LKML Archive on lore.kernel.org
help / color / mirror / Atom feed
From: Greg KH <gregkh@suse.de>
To: linux-kernel@vger.kernel.org, stable@kernel.org
Cc: Justin Forbes <jmforbes@linuxtx.org>,
	Zwane Mwaikambo <zwane@arm.linux.org.uk>,
	"Theodore Ts'o" <tytso@mit.edu>,
	Randy Dunlap <rdunlap@xenotime.net>,
	Dave Jones <davej@redhat.com>,
	Chuck Wolber <chuckw@quantumlinux.com>,
	Chris Wedgwood <reviews@ml.cw.f00f.org>,
	Michael Krufky <mkrufky@linuxtv.org>,
	Chuck Ebbert <cebbert@redhat.com>,
	Domenico Andreoli <cavokz@gmail.com>, Willy Tarreau <w@1wt.eu>,
	Rodrigo Rubira Branco <rbranco@la.checkpoint.com>,
	Jake Edge <jake@lwn.net>, Eugene Teo <eteo@redhat.com>,
	torvalds@linux-foundation.org, akpm@linux-foundation.org,
	alan@lxorguk.ukuu.org.uk,
	Jon Tollefson <kniht@linux.vnet.ibm.com>,
	Benjamin Herrenschmidt <benh@kernel.crashing.org>
Subject: [patch 28/57] powerpc: Reserve in bootmem lmb reserved regions that cross NUMA nodes
Date: Tue, 4 Nov 2008 15:31:59 -0800	[thread overview]
Message-ID: <20081104233159.GC659@suse.de> (raw)
In-Reply-To: <20081104233028.GA659@suse.de>

[-- Attachment #1: powerpc-reserve-in-bootmem-lmb-reserved-regions-that-cross-numa-nodes.patch --]
[-- Type: text/plain, Size: 6658 bytes --]

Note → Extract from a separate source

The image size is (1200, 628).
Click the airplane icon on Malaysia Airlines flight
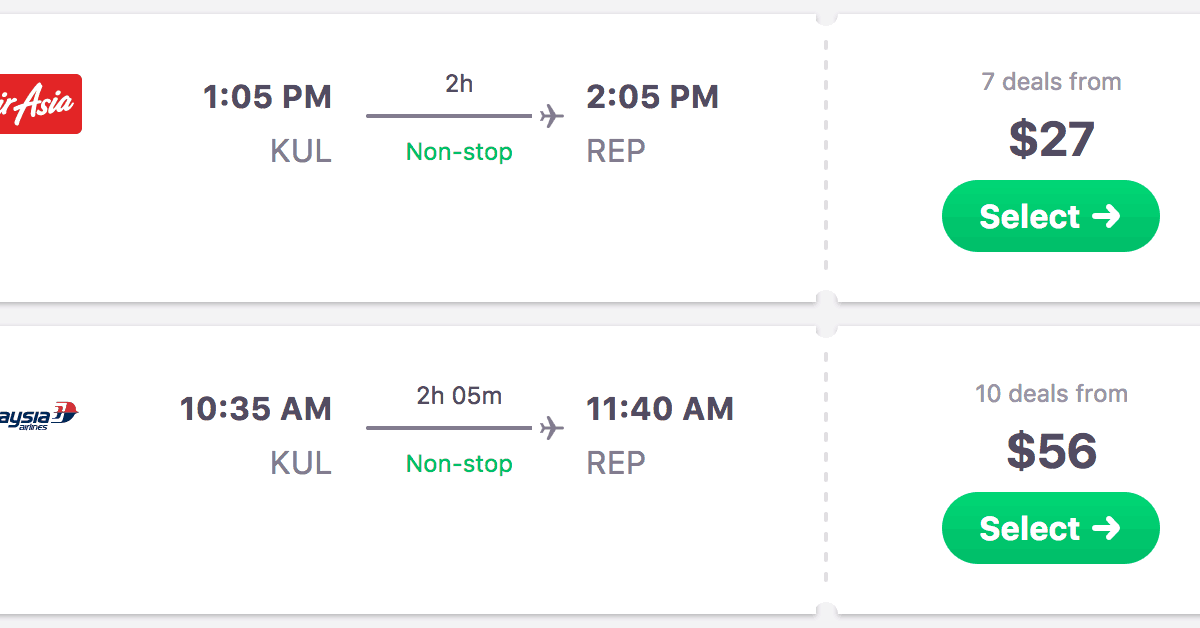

2.6.27-stable review patch.  If anyone has any objections, please let us know.

------------------
From: Jon Tollefson <kniht@linux.vnet.ibm.com>

commit 8f64e1f2d1e09267ac926e15090fd505c1c0cbcb upstream

If there are multiple reserved memory blocks via lmb_reserve() that are
contiguous addresses and on different NUMA nodes we are losing track of which
address ranges to reserve in bootmem on which node.  I discovered this
when I recently got to try 16GB huge pages on a system with more then 2 nodes.

When scanning the device tree in early boot we call lmb_reserve() with
the addresses of the 16G pages that we find so that the memory doesn't
get used for something else.  For example the addresses for the pages
could be 4000000000, 4400000000, 4800000000, 4C00000000, etc - 8 pages,
one on each of eight nodes.  In the lmb after all the pages have been
reserved it will look something like the following:

lmb_dump_all:
    memory.cnt            = 0x2
    memory.size           = 0x3e80000000
    memory.region[0x0].base       = 0x0
                      .size     = 0x1e80000000
    memory.region[0x1].base       = 0x4000000000
                      .size     = 0x2000000000
    reserved.cnt          = 0x5
    reserved.size         = 0x3e80000000
    reserved.region[0x0].base       = 0x0
                      .size     = 0x7b5000
    reserved.region[0x1].base       = 0x2a00000
                      .size     = 0x78c000
    reserved.region[0x2].base       = 0x328c000
                      .size     = 0x43000
    reserved.region[0x3].base       = 0xf4e8000
                      .size     = 0xb18000
    reserved.region[0x4].base       = 0x4000000000
                      .size     = 0x2000000000

The reserved.region[0x4] contains the 16G pages.  In
arch/powerpc/mm/num.c: do_init_bootmem() we loop through each of the
node numbers looking for the reserved regions that belong to the
particular node.  It is not able to identify region 0x4 as being a part
of each of the 8 nodes.  It is assuming that a reserved region is only
on a single node.

This patch takes out the reserved region loop from inside
the loop that goes over each node.  It looks up the active region containing
the start of the reserved region.  If it extends past that active region then
it adjusts the size and gets the next active region containing it.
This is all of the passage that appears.